The ECAC is killing it on the PK.  First through sixth are, in order, Clarkson, Colgate, Cornell, RPI, Quinnipiac, and Princeton.

Boston College has a 13.6% shooting percentage with Daryl Watts, Caitrin Lonergan, and Makenna Newkirk shooting a combined 22.7%.

Only two teams have what I’ve dubbed the ‘Late-Game Grand Slam’ with empty net goals for and against and extra attacker goals for and against: Quinnipiac and Union.

The teams that have the most combined shots in games are Brown (24.7-39.3), New Hampshire (32.3-31.6), Boston University (31.8-32), Ohio State (33.2-28.6), and Boston College (33.1-28.3).

The teams that have the fewest combined shots in games are St. Lawrence (27.3-23.2), Penn State (24.9-26.3), Cornell (25.7-25.9), Syracuse (25.7-26.9), and Quinnipiac (30.4-22.8).

The new USCHO design is terrible.

Daryl Watts (29-30-59) and Caitrin Lonergan (23-30-53) have an enormous lead in scoring.  Victoria Bach is third at 23-17-40.

My Patty Kaz vote (if I had one) goes to Wisconsin goaltender Kristen Campbell, who per USCHO is an incredible 42-2-0 this season in just 22 games played.

In addition to suppressing a ton of shots, Penn State is getting great goaltending.  Daniela Paniccia, 8 games, .941.  Hannah Ehresmann, 14 games, .931.

The CHA has four of the top six teams in PIM per game with Syracuse (11.45, 2nd), RIT (10.91, 3rd), Mercyhurst (10.68, 4th), and Robert Morris (10.26, 6th).

Boston College is the first team to 100 goals.  Minnesota State is winning the race to 100 goals allowed (81).

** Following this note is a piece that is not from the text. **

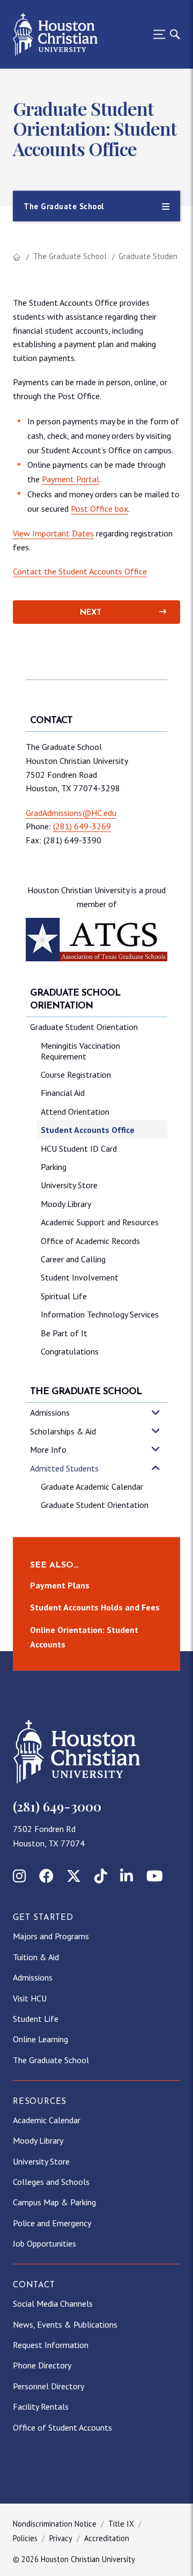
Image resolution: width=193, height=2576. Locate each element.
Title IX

Wisconsin is winning the race to 1,000 shots (791).  Union is winning the race to 1,000 shots allowed (820).

The top five teams in the CHA have a +27 goal differential.  RIT has a -27 goal differential.

The top 11 teams in the ECAC have a +32 goal differential.  Brown (-32) negates that number.

Harvard might be 5th in the ECAC, but they have yet to play any games against the first, third, fourth, or sixth place teams.  They lost both games to Quinnipiac who is in second.